Problem to work on:
Only the lines below from the one containing "163 (48, 1249)" to the one containing "Members (93, 32)" should be repeated, both included and unchanged.

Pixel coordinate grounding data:
● ● ● ●

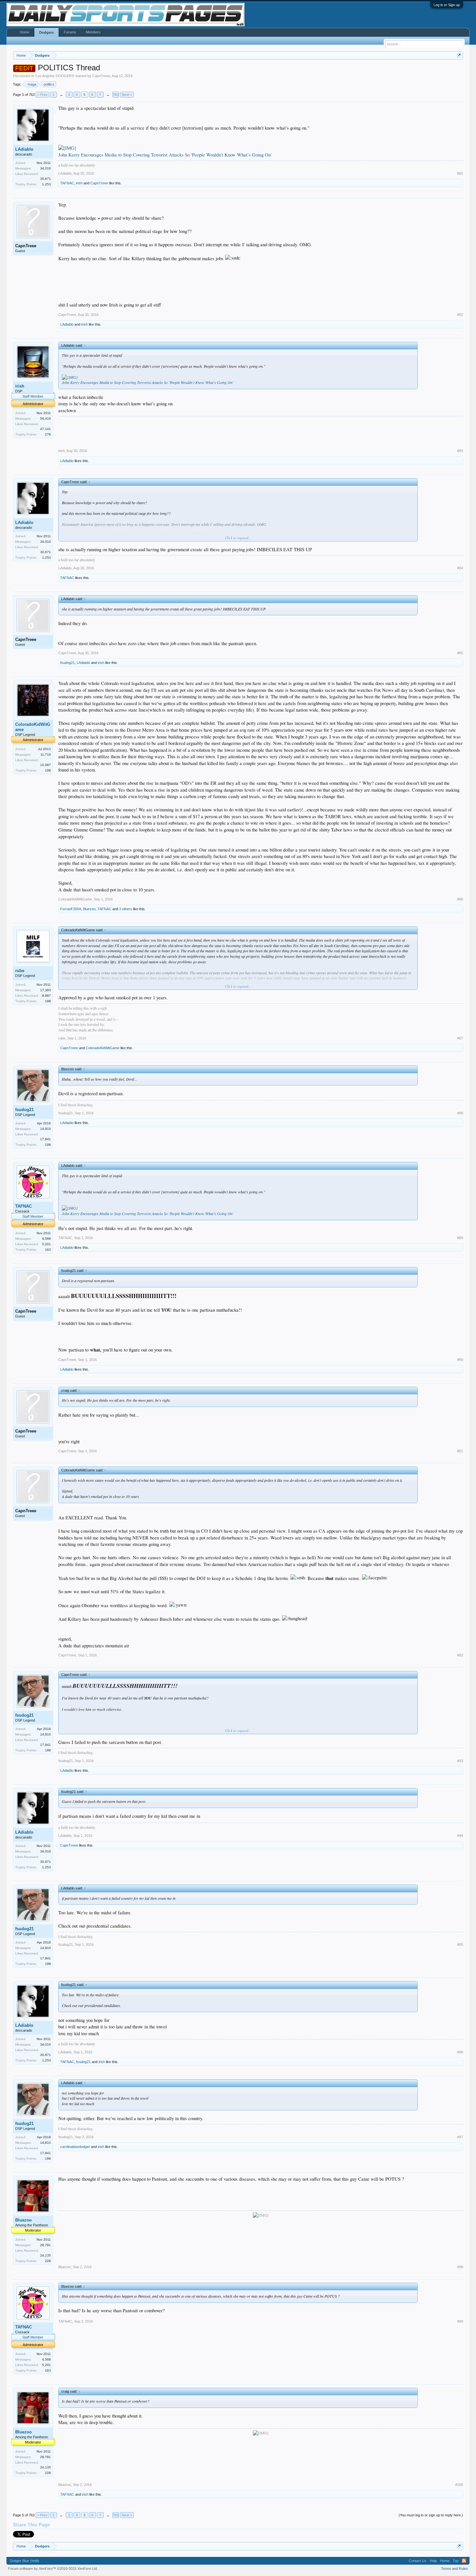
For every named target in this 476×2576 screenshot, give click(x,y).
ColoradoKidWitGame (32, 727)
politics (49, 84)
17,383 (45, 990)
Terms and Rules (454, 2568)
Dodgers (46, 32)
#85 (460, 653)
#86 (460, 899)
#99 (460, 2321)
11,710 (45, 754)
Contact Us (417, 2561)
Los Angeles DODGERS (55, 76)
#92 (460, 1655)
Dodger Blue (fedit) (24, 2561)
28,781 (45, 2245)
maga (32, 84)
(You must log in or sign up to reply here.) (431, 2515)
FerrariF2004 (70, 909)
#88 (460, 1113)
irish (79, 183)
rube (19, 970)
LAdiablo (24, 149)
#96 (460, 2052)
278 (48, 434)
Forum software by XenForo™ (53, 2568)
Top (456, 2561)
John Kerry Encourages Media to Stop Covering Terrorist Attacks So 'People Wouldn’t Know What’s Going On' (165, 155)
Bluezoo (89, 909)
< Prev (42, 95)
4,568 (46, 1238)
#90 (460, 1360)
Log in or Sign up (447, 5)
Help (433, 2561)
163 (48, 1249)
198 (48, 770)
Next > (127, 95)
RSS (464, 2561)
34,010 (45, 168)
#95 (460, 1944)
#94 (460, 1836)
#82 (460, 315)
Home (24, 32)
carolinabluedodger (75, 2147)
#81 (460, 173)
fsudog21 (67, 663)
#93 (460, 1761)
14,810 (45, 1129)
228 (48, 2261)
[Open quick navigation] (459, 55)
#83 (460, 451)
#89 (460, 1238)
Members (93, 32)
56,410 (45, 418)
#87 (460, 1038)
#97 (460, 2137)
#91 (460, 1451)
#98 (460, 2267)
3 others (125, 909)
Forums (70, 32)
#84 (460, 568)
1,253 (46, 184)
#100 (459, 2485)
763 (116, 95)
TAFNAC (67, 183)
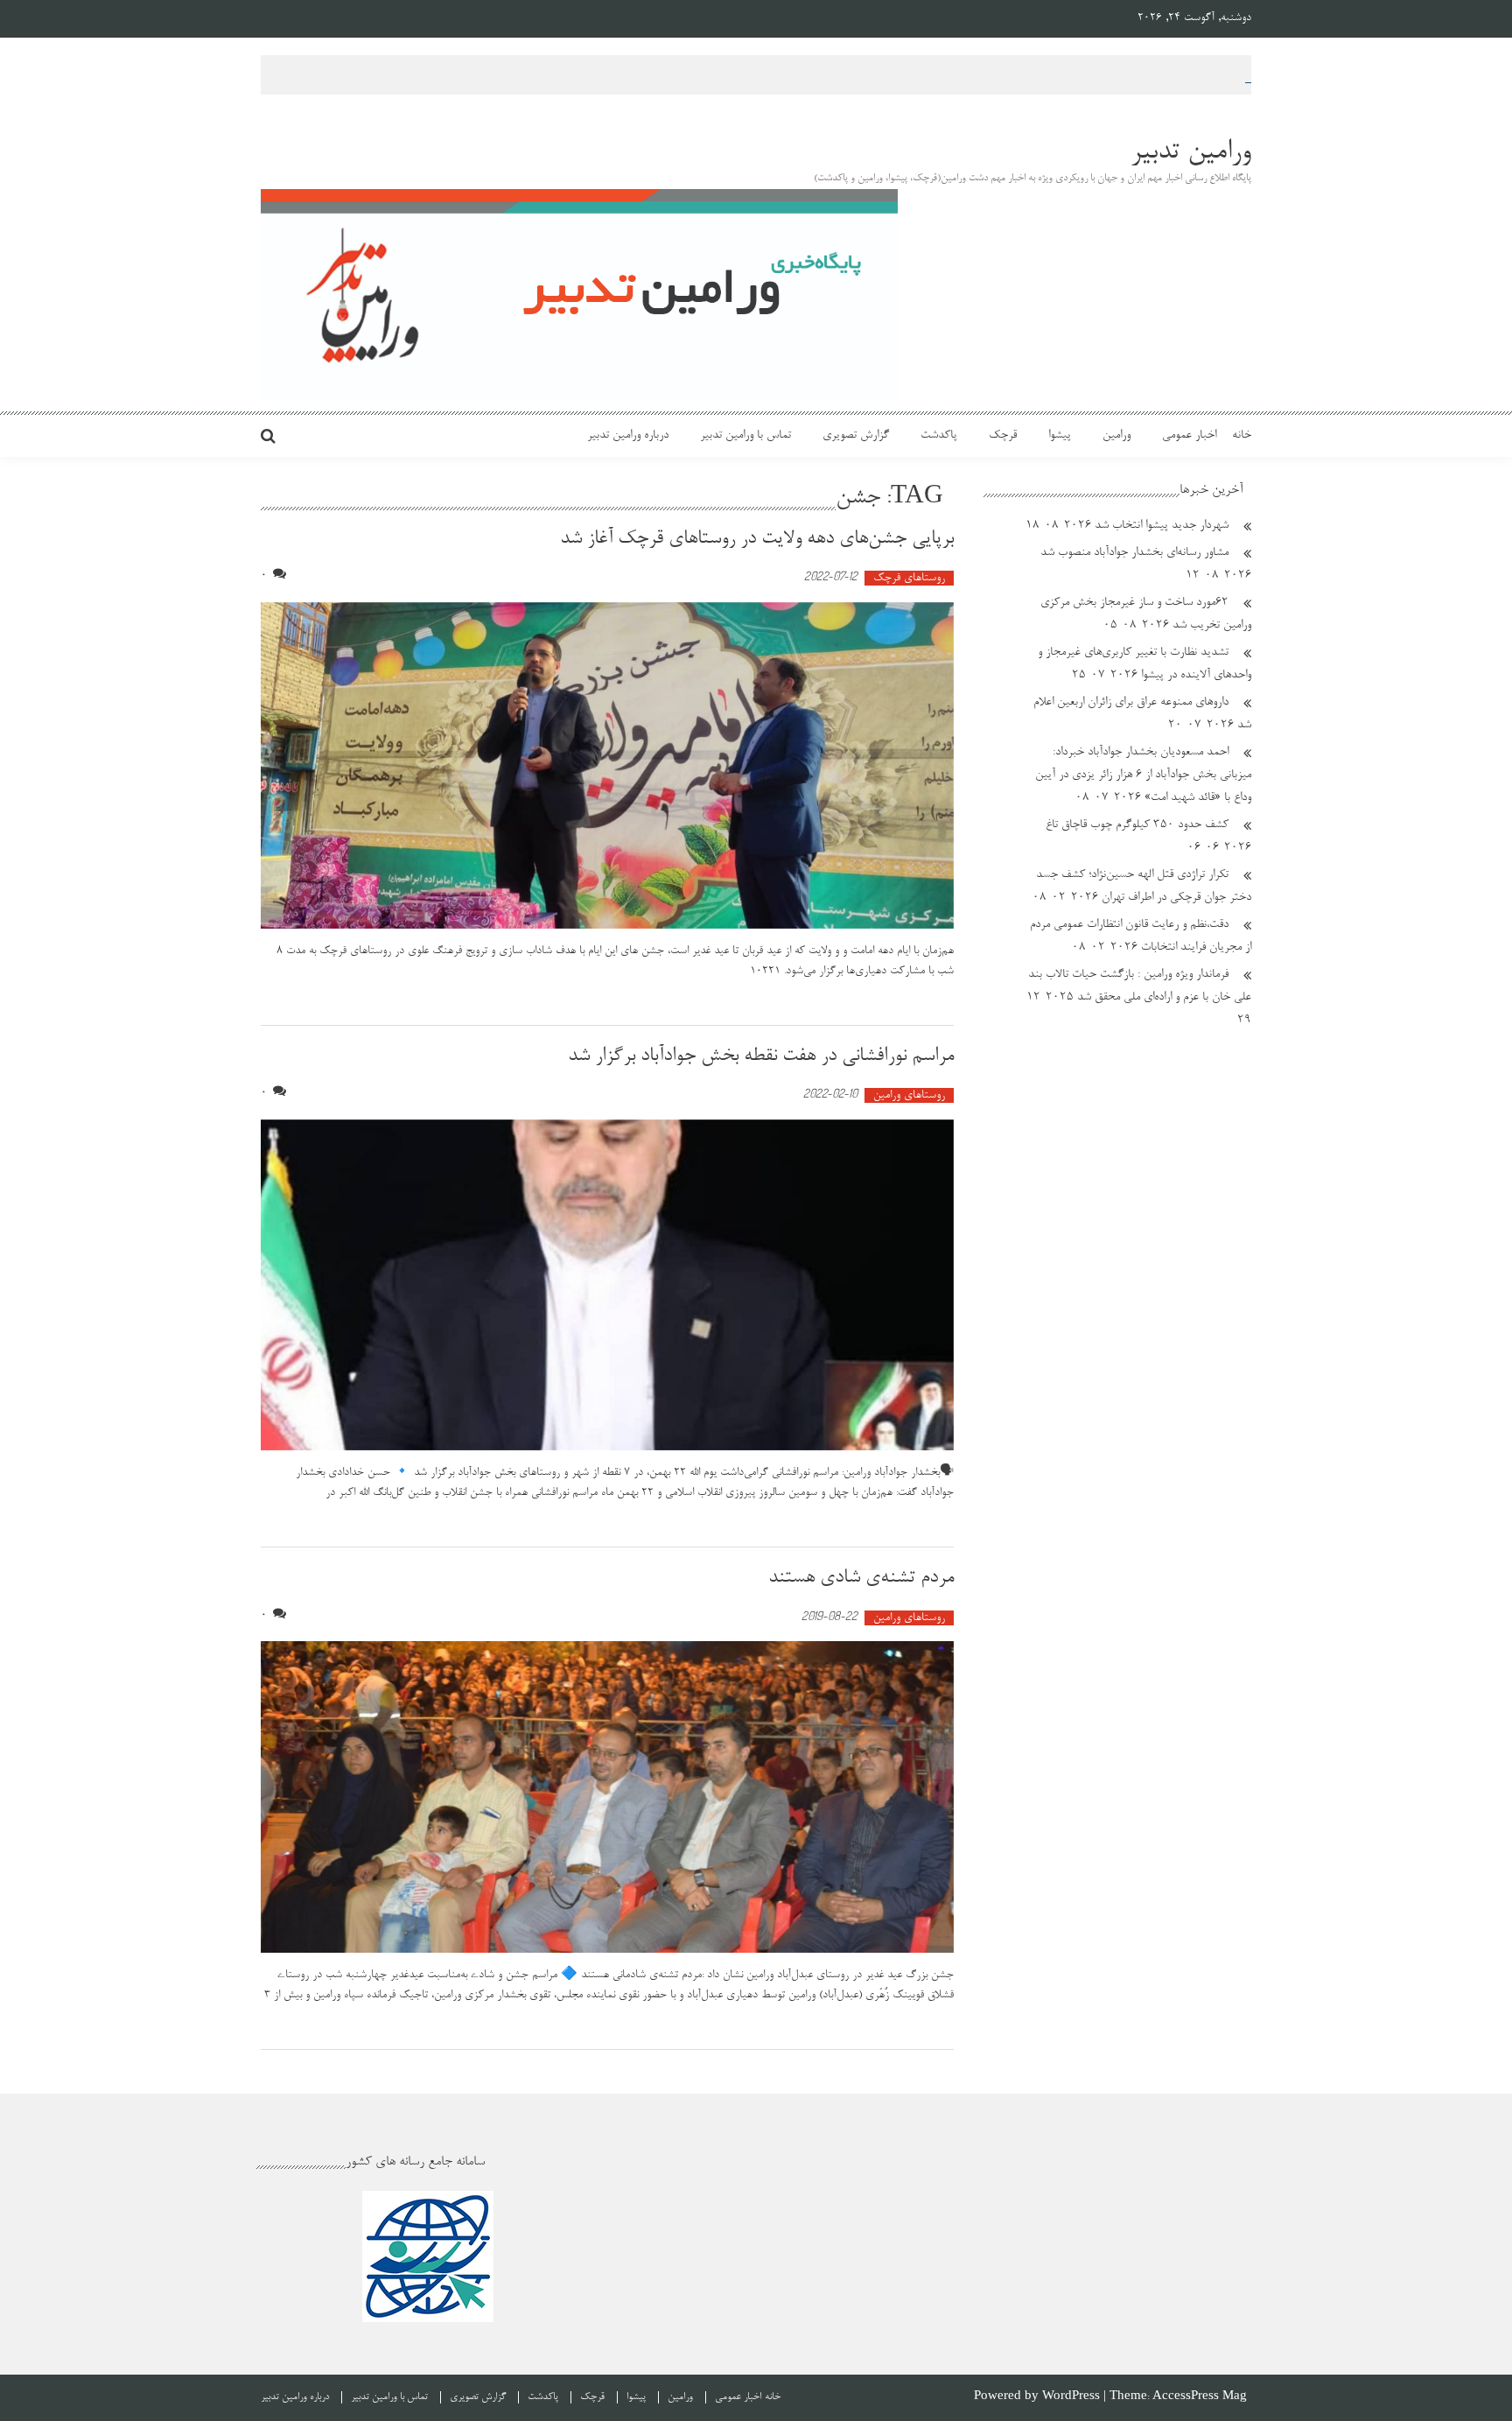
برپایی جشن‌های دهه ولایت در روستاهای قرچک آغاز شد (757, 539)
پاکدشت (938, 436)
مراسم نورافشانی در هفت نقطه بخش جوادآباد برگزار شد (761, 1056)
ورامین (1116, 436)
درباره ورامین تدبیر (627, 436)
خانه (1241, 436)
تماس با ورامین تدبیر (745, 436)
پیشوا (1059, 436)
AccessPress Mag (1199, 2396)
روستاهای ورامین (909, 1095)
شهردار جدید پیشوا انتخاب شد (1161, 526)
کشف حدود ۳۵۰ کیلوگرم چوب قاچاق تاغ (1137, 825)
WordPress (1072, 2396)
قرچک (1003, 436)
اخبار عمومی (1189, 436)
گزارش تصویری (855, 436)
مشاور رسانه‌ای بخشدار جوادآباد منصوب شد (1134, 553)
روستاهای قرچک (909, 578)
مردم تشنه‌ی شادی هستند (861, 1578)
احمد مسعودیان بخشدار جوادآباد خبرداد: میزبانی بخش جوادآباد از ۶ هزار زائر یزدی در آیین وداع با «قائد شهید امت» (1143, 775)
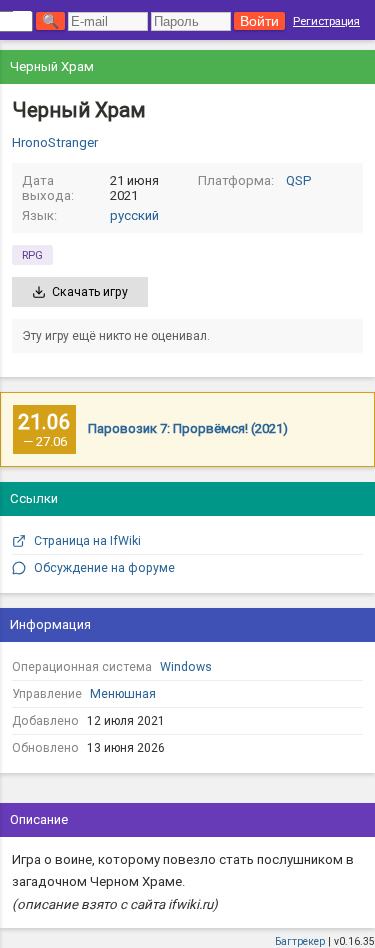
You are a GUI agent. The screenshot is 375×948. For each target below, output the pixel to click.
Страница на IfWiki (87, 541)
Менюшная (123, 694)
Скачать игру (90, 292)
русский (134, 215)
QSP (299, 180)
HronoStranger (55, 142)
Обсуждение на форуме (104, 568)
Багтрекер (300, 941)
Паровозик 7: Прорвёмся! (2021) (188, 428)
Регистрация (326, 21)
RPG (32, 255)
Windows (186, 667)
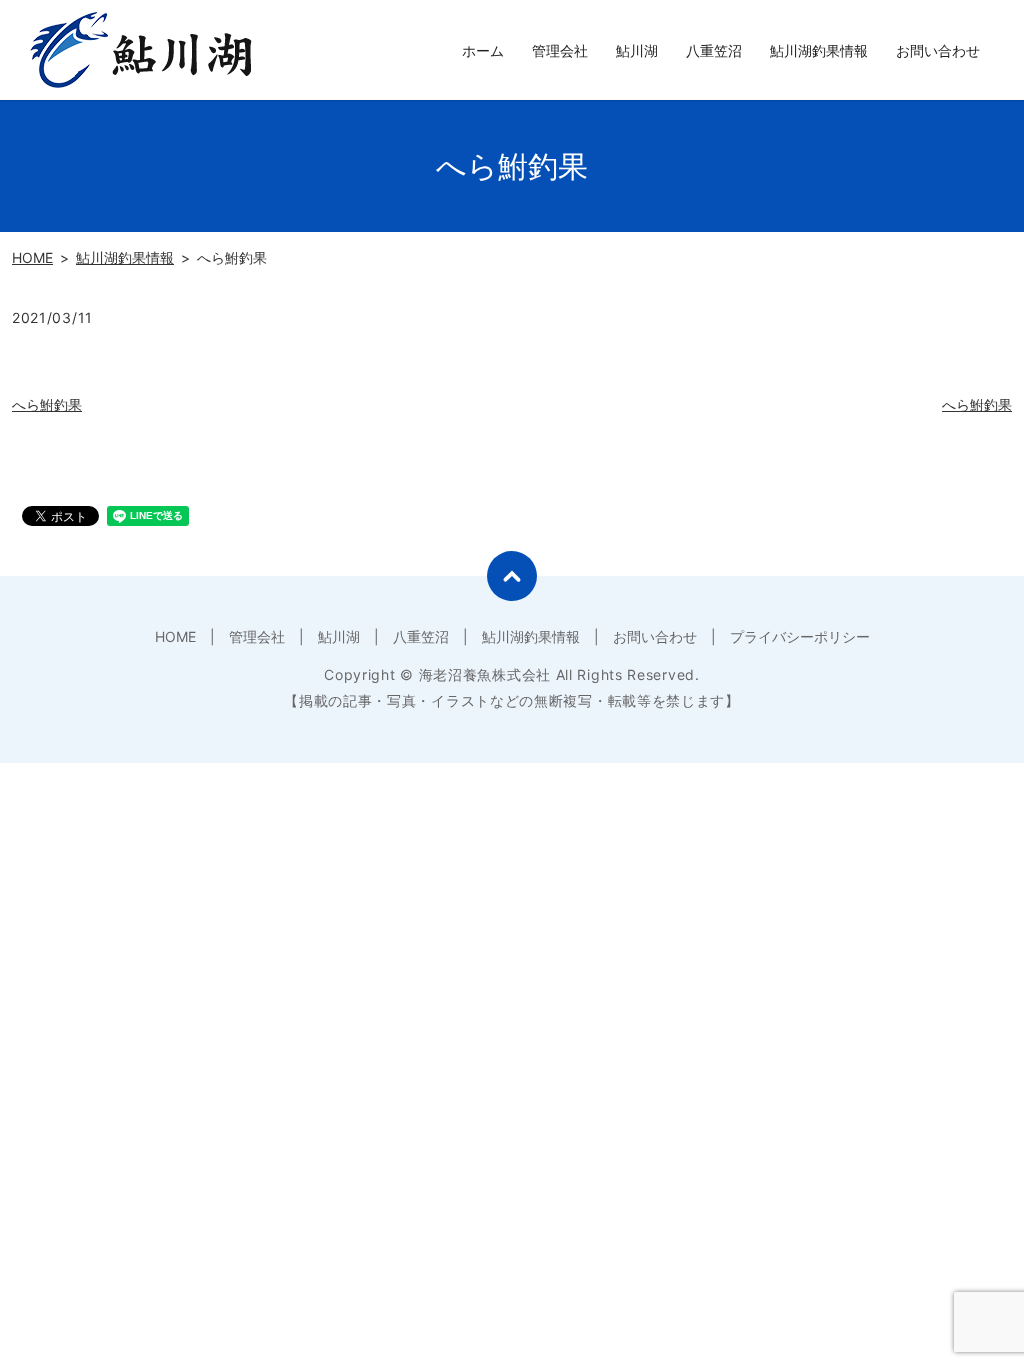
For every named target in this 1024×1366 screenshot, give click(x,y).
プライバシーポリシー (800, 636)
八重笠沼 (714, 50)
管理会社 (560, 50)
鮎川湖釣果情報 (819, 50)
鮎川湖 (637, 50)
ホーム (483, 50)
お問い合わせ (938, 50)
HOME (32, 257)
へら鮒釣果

● ● ● ●

Response to the task:
163 (48, 1249)
198 (48, 770)
Next > (127, 95)
RSS (464, 2561)
34,010 (45, 168)
#95 (460, 1944)
#94 (460, 1836)
#82 (460, 315)
Home (24, 32)
carolinabluedodger (75, 2147)
#81 (460, 173)
fsudog21 (67, 663)
#93 (460, 1761)
14,810 (45, 1129)
228 (48, 2261)
[Open quick navigation] (459, 55)
#83 (460, 451)
#89 (460, 1238)
Members (93, 32)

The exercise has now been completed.